# Shielded or Unshielded analog audio cables



## oobymach (Nov 28, 2019)

Is there a noticeable difference in sound using shielded vs unshielded for ultra high quality audio (like dsd or flac)? Cable in question is a 3ft 3.5mm to 3.5mm.

I'm asking because my headphones use an unshielded cable, I got an unshielded patch cable today and it sounds really clear but I can't exactly easily compare it with a shielded one, is there really a difference? I read that shielding causes induction so is a generic (copper) unshielded cable really better than the shielded variety for analog sound?

From Vovox cables "*For studios we generally suggest to use unshielded balanced cables as they offer better sound quality.*"

Is there any truth to this?


----------



## thesmokingman (Nov 28, 2019)

There shouldn't be any difference especially since you don't have any emi issues to begin with. Also, never trust what a cable company says since they want to buy their cables and view as something other than the commodity that they are.


----------



## R-T-B (Nov 28, 2019)

oobymach said:


> Is there any truth to this?



Yes.  Balanced cables feature two streams that crosscheck each other and cancel out literally all noise attributable to interference, making shielding useless.  Unbalanced cables generally benefit from shielding.

There is no way you can use balanced cables without expensive gear though, they don't work with standard input/outputs like stereojack or RCA.  Just get some average shielded, unbalanced cables and call it a day.  Monoprice RCA or similar is fine.  Thank me later.

- **Given request 1**
Answer these questions about the thread on shielded and unshielded audio cables:
(a) What length and connector type is the cable the first poster asks about?
(b) Which cable company is quoted recommending unshielded balanced cables for studios?
(c) Which brand of RCA cable does R-T-B call fine?
- **Given request 2**
Name every user who posts in the thread on shielded and unshielded audio cables.
- **Given request 3**
Pick up the thread on shielded and unshielded audio cables after its last sentence and write what comes next.
The records below come from a separate source.

- **Dataset entries**
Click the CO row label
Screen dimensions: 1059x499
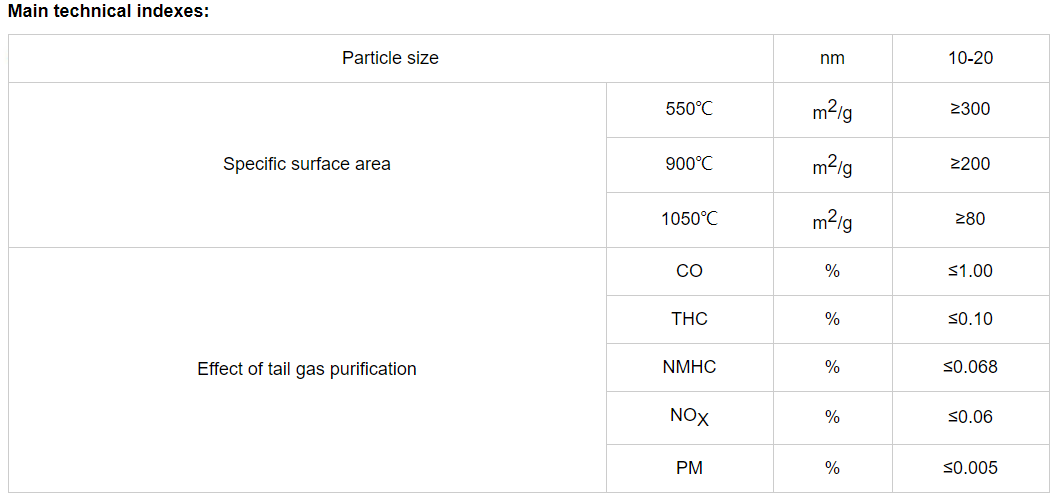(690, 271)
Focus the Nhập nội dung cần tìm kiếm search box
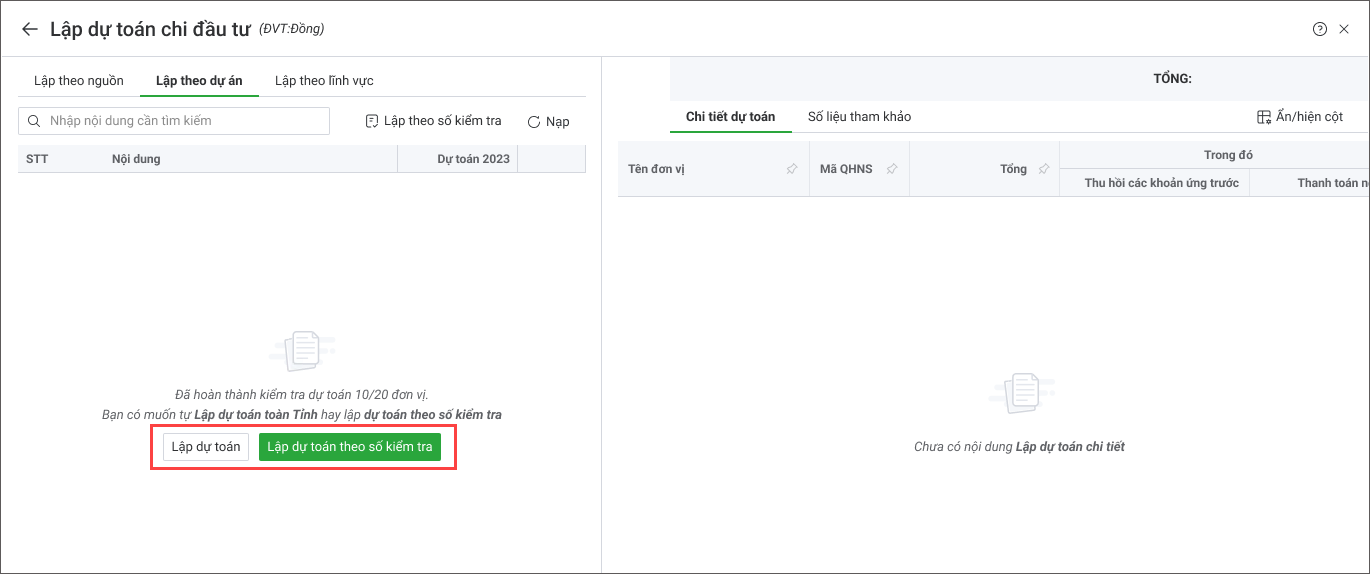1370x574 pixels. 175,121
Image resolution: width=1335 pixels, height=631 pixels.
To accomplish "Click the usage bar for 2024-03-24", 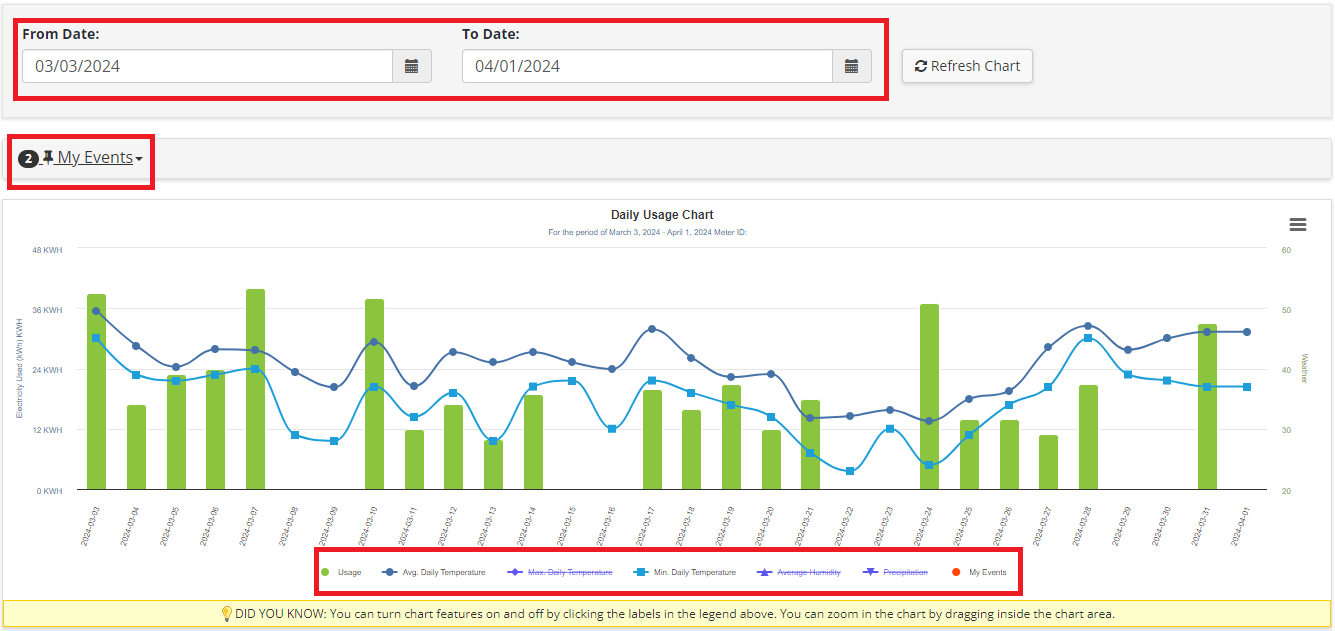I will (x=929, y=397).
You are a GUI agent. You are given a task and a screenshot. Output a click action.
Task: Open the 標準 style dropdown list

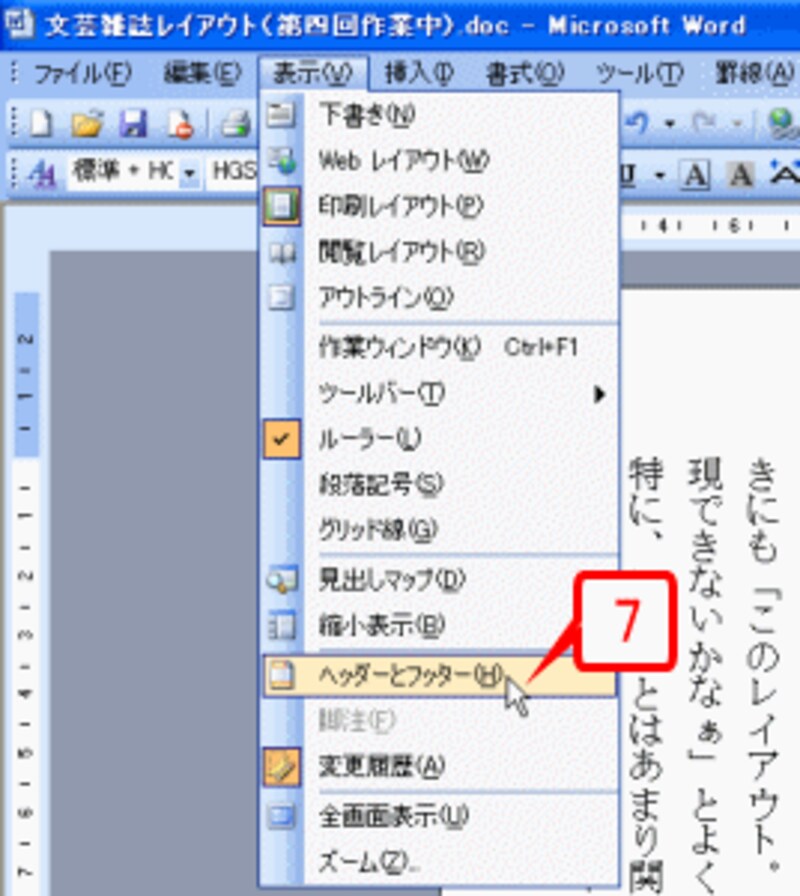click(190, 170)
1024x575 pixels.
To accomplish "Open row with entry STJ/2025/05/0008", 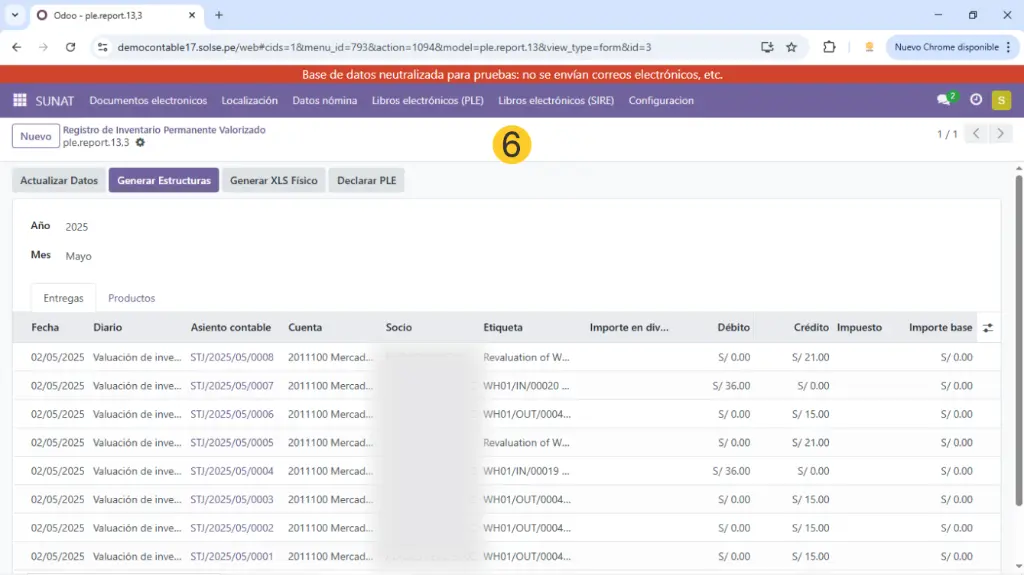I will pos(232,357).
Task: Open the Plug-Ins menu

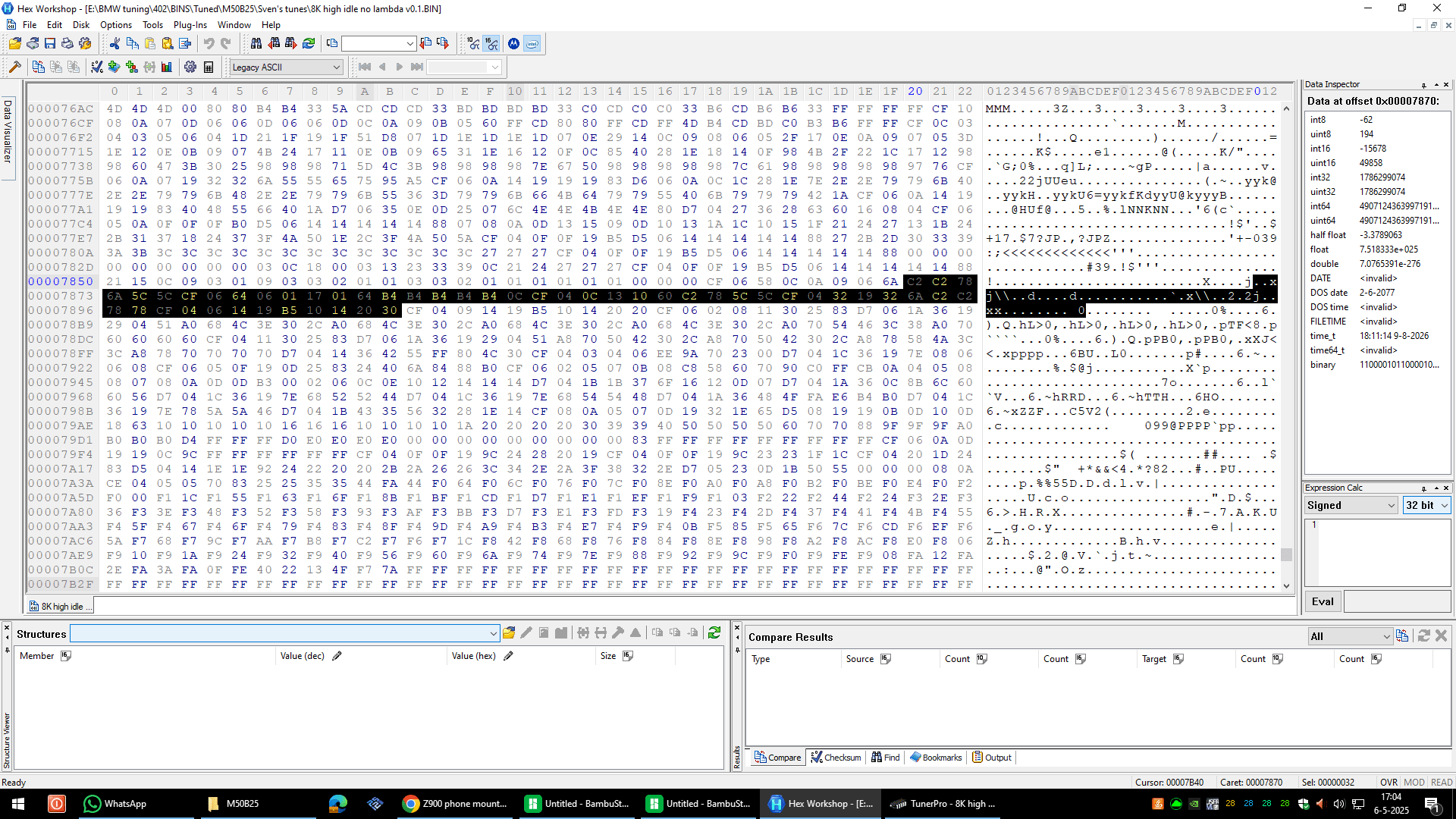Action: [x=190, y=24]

- **Written reply 1**
(a) A 3ft 3.5mm to 3.5mm cable.
(b) Vovox.
(c) Monoprice.

- **Written reply 2**
oobymach, thesmokingman, R-T-B

- **Written reply 3**
As an arbitrary overpriced example, go here and select balanced (2nd image) to see the pinout difference:






						Schiit Audio: Audio Products Designed and Built in Texas and California
					






					www.schiit.com


----------



## oobymach (Nov 28, 2019)

I'm still considering buying some blank ends and some silver wire and making my own, would be far cheaper than the pricetag on some of the high end audio stuff, and silver is the best afaik for analog sound.


----------



## R-T-B (Nov 28, 2019)

oobymach said:


> I'm still considering buying some blank ends and some silver wire and making my own, would be far cheaper than the pricetag on some of the high end audio stuff, and silver is the best afaik for analog sound.



Still going to be like a .01% return, but yes, better pricing than commercial.  Keep in mind silver is stiff.  I know from the example below:

I have a reel of 12 gauge silver wire (yes, large stuff, used it for battery electrodes) I used in a chemistry experiment a bit back if it helps, still a fair bit left, I think a troy ounce worth.  Would sell for sub scrap rate given even pawn shops here won't take it without a mark (despite me explaining they could just uh...  weigh it to confirm it's silver).

Wouldn't help a ton but you could play with it cheaply.  I'd basically just ask shipping.

States?

Edit:  nvm Canada.  I'll keep trying to find a use for it, lol.


----------



## freeagent (Nov 28, 2019)

I’ve got a 400 buck set of M.I.T speaker cables (left and right) and am using some 20 buck speaker cables. I like the cheap ones. Not zipcord, but still beefy. I also have some nice subwoofer cables, but a bit short so instead using red white yellow rcas that came with a ps1 I think. Can’t hear a difference. Hifi cable industry is the new snake oil salesman, well has been for decades. I used to swear up and down I could hear a difference. Nah. The old rule of thumb was to spend at least 30% of the cost of your hifi on cables.

Speaking of silver, I had an old Harmon/Kardon hk680i that had silver wire in the output stage. That amp was such an effing beast, I miss it.


----------



## oobymach (Nov 29, 2019)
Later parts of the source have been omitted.